Regional IFN{gamma} expression is insufficient for efficacious control of food-borne bacterial pathogens at the gut epithelial barrier

Nadesan Gajendran1,3, Hans-Willi Mittrücker2,3, Karin Bordasch3, Ellen Heinemann3, Markus Koch3 and Stefan H. E. Kaufmann3

1 Present address: Institute of Physiology, Department of Biomedicine Pharmazentrum/Biozentrum, University of Basel, Klingelbergstrasse 50/70, CH-4056 Basel, Switzerland
2 Present address: Institute for Immunology, University Medical Center Hamburg-Eppendorf, Martinistraße 52, D-20246 Hamburg, Germany
3 Max Planck Institute for Infection Biology, Department of Immunology, Charitéplatz 1, Berlin, 10117 Germany

Correspondence to: Correspondence to: S. H. E. Kaufmann; E-mail: kaufmann{at}mpiib-berlin.mpg.de

IFN{gamma} is critical for host defence against various food-borne pathogens including Salmonella enterica and Listeria monocytogenes, the causative agents of salmonellosis and listeriosis, respectively.
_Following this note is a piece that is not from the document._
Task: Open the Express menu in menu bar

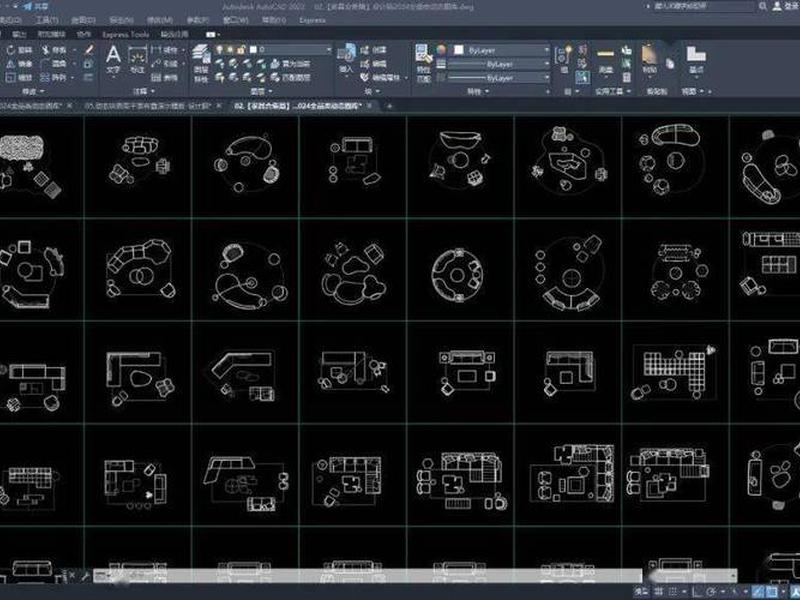Action: point(312,20)
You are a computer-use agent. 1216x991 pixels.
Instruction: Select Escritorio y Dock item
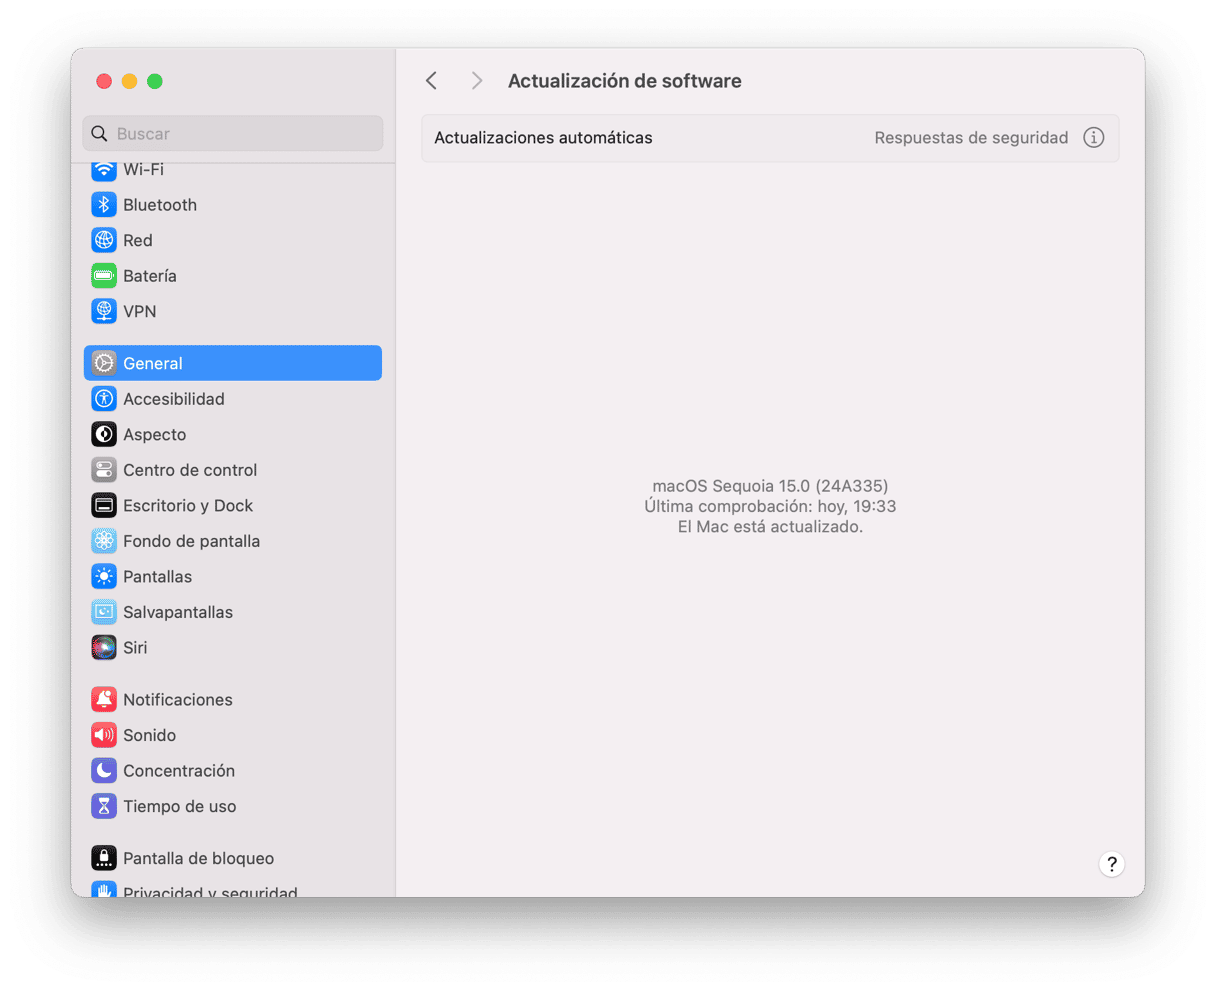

We investigated the impact of regional IFN{gamma} expression at the intestinal epithelial barrier on host invasion by salmonellae and listeriae following oral challenge. Transgenic mice (IFN{gamma}-gut), generated on an IFN{gamma} knock-out (KO) background, selectively expressed IFN{gamma} in the gut driven by the modified liver fatty acid-binding protein (Fabpl4x at –132) promoter. Infections with attenuated S. enterica Typhimurium or with L. monocytogenes did not differ significantly in IFN{gamma}-KO, IFN{gamma}-gut and wild-type mice. Further, Listeria-specific CD4+ and CD8+ T cells were not altered in IFN{gamma}-gut mice. Thus, this model indicates that local IFN{gamma} expression by non-immunological cells in the distal part of the small intestine, caecum and colon is insufficient for prevention of gut penetration by S. enterica Typhimurium and L. monocytogenes.

Keywords: listeriae, salmonellae, transgenic


Transmitting editor: S. Koyasu

Received 18 December 2006, accepted 8 June 2007.